Believing that if youths are given pertinent information, they will make wiser and beneficial choices about their sexual health and relationships, Dr. Alawode educates teens by providing them with one-one-time where applicable, educational materials and numerous relevant resources to point them in the right direction.

I asked how the parents of the teens he educates have been reacting to him. “A lot of parents ask me, where were you when I was growing up? Both spiritually and emotionally, teens need to be told what happens and the adverse consequences of being sexually active,” he adds.

“What you are saying is not the norm and to some it would appear that you are pushing your Judeo-Christian values on youths. Why should anyone listen?” I ask.

“I am not forcing this on anybody,” he responds. “I believe (teens) should know and have these issues at the forefront (of their minds). I don’t think we are doing children any service by not discussing these issues. I do not believe that if the whole world is doing it, it necessarily makes it right.”

Dr. Alawode explains to me that he talks to youths frequently and at nineteen (19) they have had as much as thirty partners. “ . . . if you’ve been around five partners, you’ve been around over 30 people. If you’ve had 12 partners, you have been around over 4,000 plus people, according to the American College of OB/GYN, ” he explains.

Indeed sex education that includes abstinence is very critical to the overall well being of youths. After all of our discussions on teen sexual health, I wanted to know about women’s overall health. What do we need to be going as women to ensure we are on the right track with our health? Dr.
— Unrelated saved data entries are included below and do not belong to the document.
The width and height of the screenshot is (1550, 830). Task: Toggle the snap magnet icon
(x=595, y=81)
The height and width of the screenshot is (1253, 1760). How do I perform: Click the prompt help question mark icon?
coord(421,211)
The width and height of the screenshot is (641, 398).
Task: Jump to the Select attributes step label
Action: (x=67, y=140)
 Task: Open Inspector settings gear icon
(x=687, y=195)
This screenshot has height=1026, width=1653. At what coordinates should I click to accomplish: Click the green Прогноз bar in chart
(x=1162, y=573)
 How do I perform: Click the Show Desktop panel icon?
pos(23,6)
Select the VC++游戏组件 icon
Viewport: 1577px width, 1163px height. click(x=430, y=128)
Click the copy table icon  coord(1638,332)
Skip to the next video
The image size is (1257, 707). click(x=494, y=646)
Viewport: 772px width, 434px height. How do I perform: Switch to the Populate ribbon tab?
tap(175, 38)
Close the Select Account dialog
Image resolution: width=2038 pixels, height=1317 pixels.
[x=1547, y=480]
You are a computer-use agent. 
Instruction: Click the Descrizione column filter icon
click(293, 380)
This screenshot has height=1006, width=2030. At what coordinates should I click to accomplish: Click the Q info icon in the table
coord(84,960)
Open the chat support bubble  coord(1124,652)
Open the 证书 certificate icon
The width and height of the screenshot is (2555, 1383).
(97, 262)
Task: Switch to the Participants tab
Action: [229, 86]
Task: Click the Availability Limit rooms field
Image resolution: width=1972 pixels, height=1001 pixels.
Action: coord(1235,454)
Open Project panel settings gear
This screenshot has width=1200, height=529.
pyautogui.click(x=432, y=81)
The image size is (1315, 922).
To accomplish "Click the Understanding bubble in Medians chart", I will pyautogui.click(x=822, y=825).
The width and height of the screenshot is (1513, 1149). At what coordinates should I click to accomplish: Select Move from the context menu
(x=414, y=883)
Alawode gave me the following checklist:

• According to the American college of OB/GYN, women should not get a pap smear until they are 21. “The number one cancer in the world is cervical cancer but for the USA, it is not an issue because of pap smears,” explains Dr. Alawode.
• Dr. Awolade adds that women in their 20s should also be up to date on immunizations especially if they are college bound.
• Once a woman reaches her 40s, then a mammogram check up should be added but this is not routine. However, he points out a woman with any family history of breast cancer should begin her mammogram checkups in her 30s.
• At 45, women should check blood sugar levels because diabetes can be a problem.
• Once a woman clocks 50, a mammogram becomes routine until 65.

Dr. Alawode’s Abstinence Teen Choice Campaign kicks off, officially, this fall worldwide.